Two caveats apply to partial streaming: Pydantic validators cannot run mid-stream because the model is still incomplete, and `Literal` types need to be marked with the `PartialLiteralMixin` so that intermediate values are accepted. Async iteration is supported via `async for` on the partial generator.[^13]

## Multimodal inputs

Instructor offers provider-agnostic wrappers for non-text inputs so that the same Pydantic model can be reused across OpenAI, Anthropic, Google GenAI, Mistral, and Bedrock without rewriting the message construction.[^14]

`instructor.Image` accepts URLs, Google Cloud Storage URLs, local file paths, and base64 strings via class methods `from_url`, `from_gs_url`, `from_path`, `from_base64`, and an `autodetect` heuristic.

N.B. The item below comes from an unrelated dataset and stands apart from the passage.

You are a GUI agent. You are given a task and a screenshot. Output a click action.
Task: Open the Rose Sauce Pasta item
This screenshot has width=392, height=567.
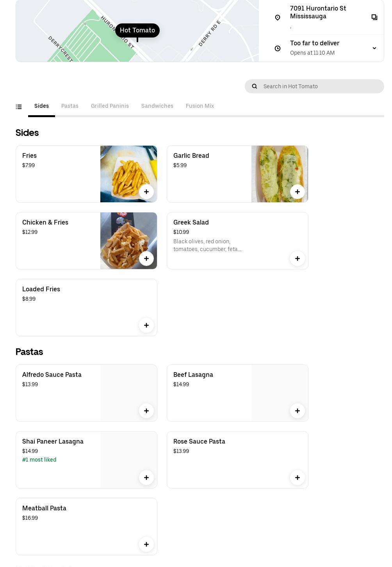[199, 442]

It is supported across OpenAI, Anthropic, and Google GenAI. The library can also be configured with `autodetect_images=True` so that any string looking like a path or URL inside a message is converted automatically.[^14]

`instructor.Audio` exposes the same five constructors but is restricted to OpenAI (for the GPT-4o audio inputs) and Gemini.[^14]

`instructor.PDF` has the widest coverage (OpenAI, Anthropic, Google GenAI, Mistral, Bedrock) and ships two specialised subclasses: `PDFWithCacheControl`, which adds Anthropic prompt-caching metadata so that a repeatedly-used document only pays its upload cost once, and `PDFWithGenaiFile`, which uploads via Google's Files API and references the uploaded file in the prompt.[^14]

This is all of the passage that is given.